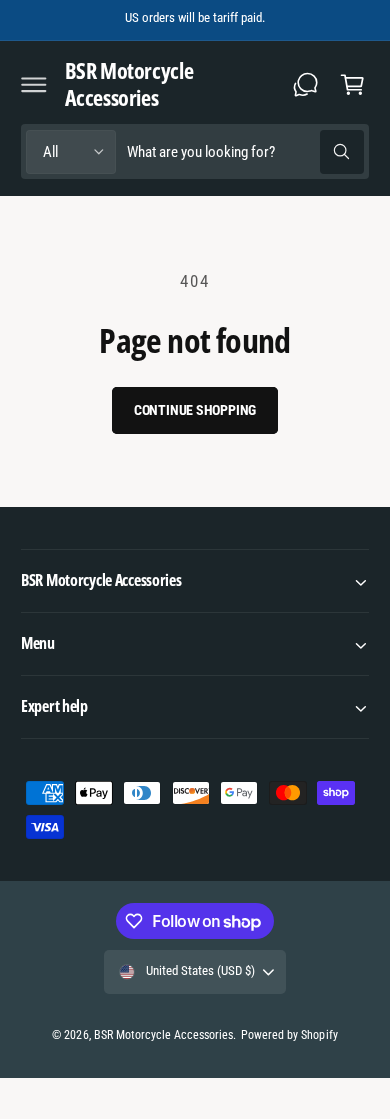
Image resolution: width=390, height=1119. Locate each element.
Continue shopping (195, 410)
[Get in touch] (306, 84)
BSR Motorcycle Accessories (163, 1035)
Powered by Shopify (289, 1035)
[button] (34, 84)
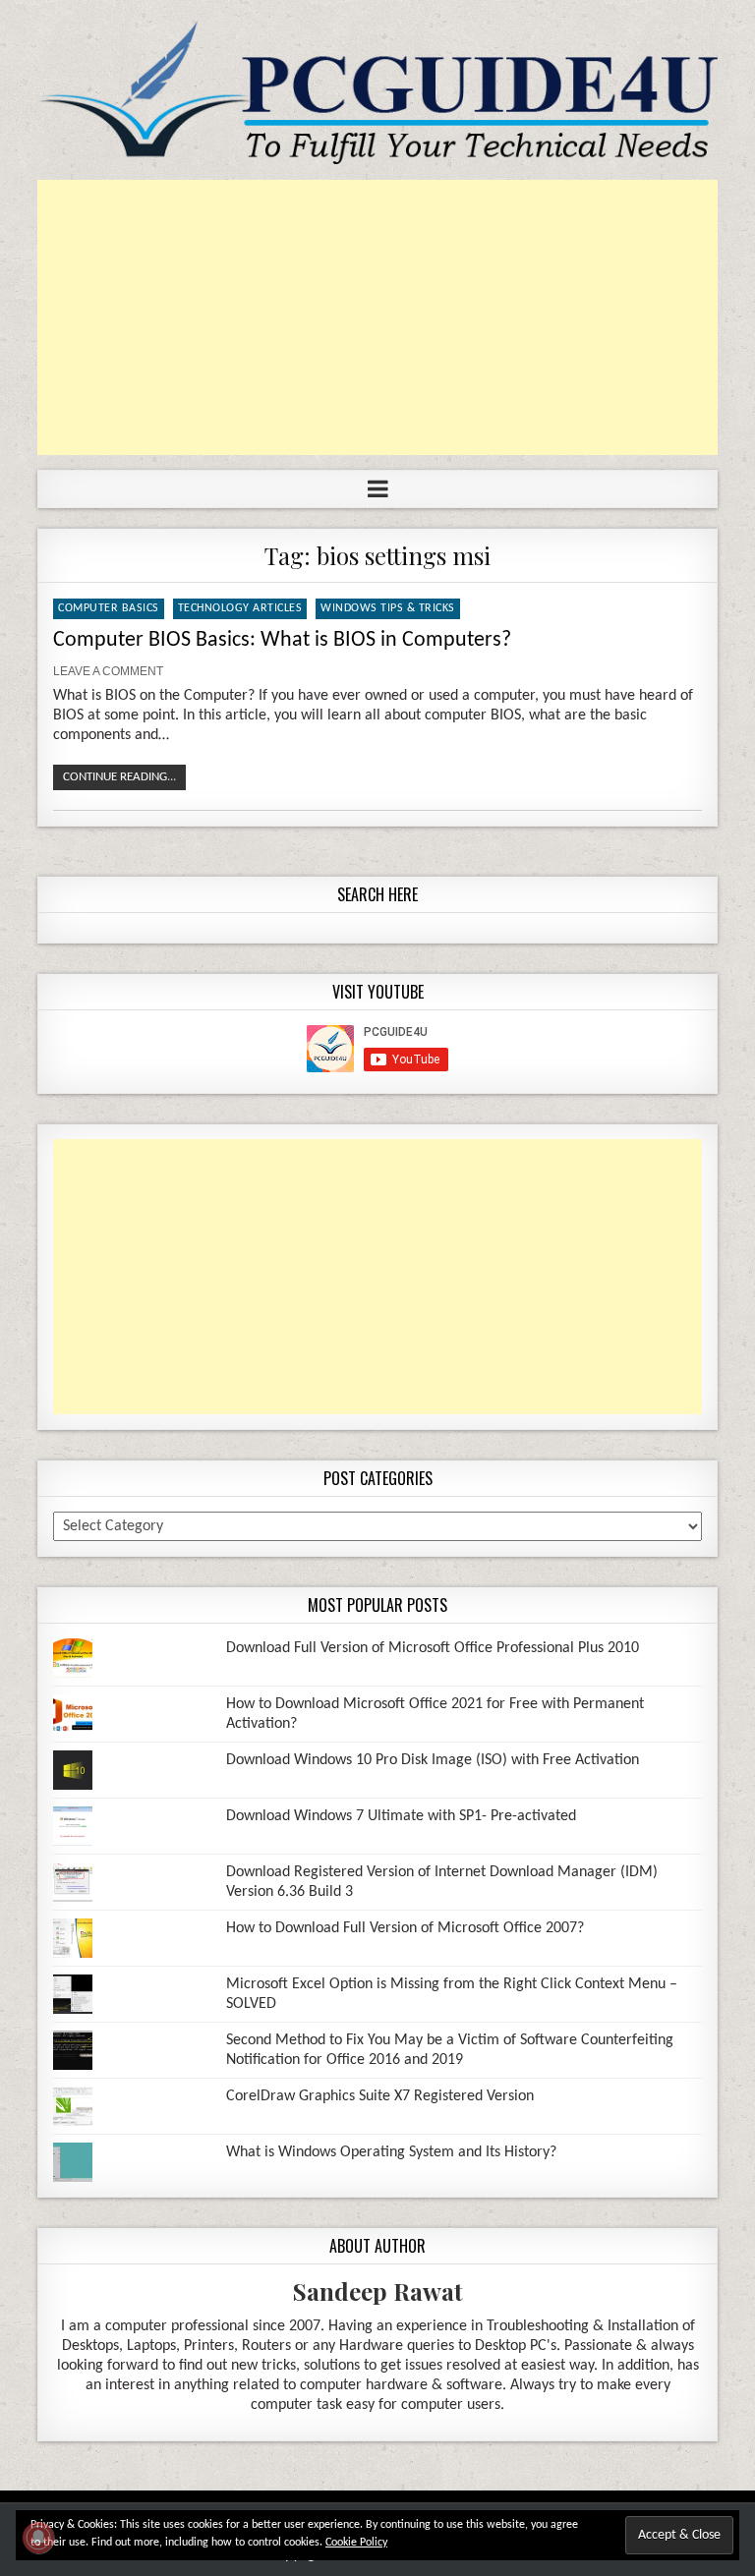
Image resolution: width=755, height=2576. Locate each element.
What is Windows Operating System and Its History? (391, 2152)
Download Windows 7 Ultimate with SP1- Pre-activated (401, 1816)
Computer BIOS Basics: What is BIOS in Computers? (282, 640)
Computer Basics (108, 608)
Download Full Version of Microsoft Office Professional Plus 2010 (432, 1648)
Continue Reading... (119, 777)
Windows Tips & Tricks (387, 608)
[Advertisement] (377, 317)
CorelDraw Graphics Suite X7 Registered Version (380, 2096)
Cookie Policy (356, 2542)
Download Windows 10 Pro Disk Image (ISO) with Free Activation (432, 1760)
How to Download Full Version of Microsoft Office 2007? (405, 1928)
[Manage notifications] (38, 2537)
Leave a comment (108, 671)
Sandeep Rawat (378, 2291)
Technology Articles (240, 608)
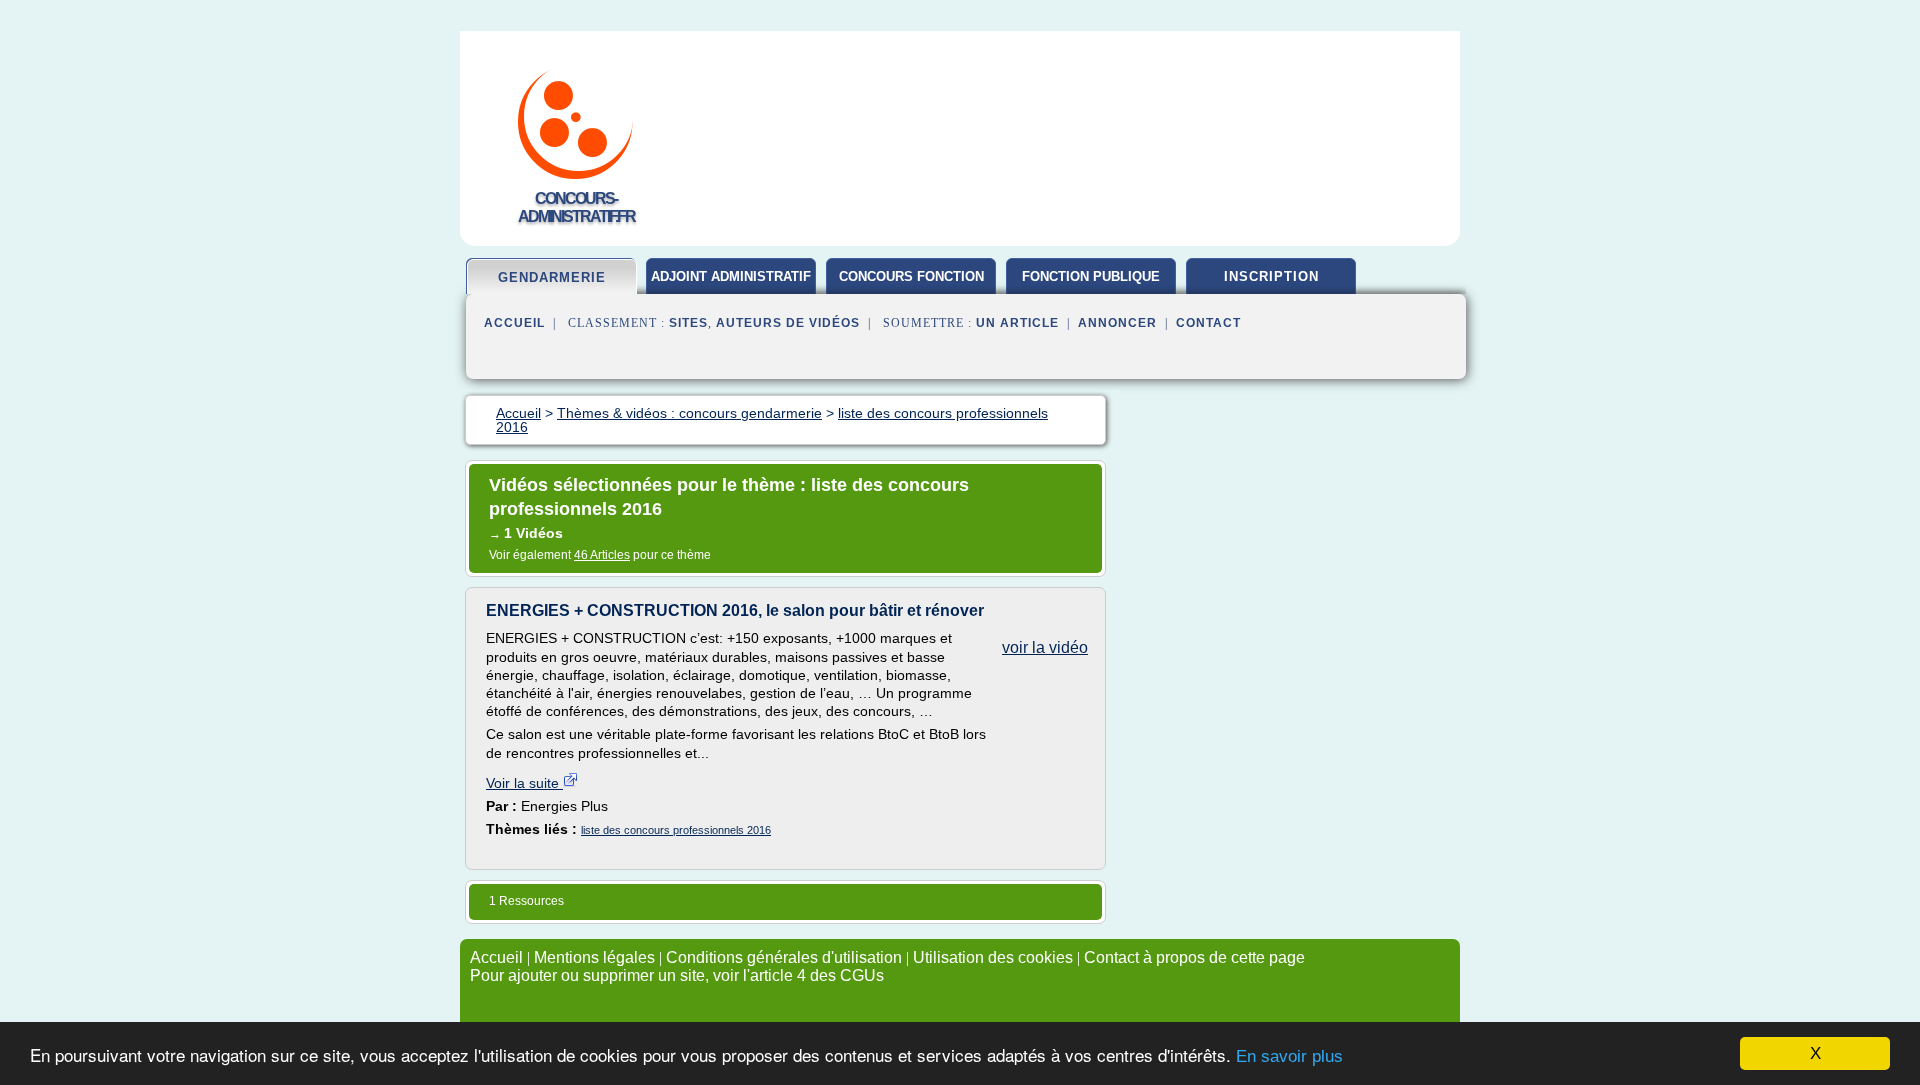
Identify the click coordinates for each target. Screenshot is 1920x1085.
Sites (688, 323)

━━━━━━

About this exercise.
Reproduce exactly, and only, the lines from the one holding "Leave a comment (108, 671)" through the final line of the entries. Do not include the pictures.

Written solution.
Leave a comment (108, 671)
Sandeep Rawat (378, 2291)
Technology Articles (240, 608)
Identify the click coordinates for each target. Screenshot is 1920x1085.
Sites (688, 323)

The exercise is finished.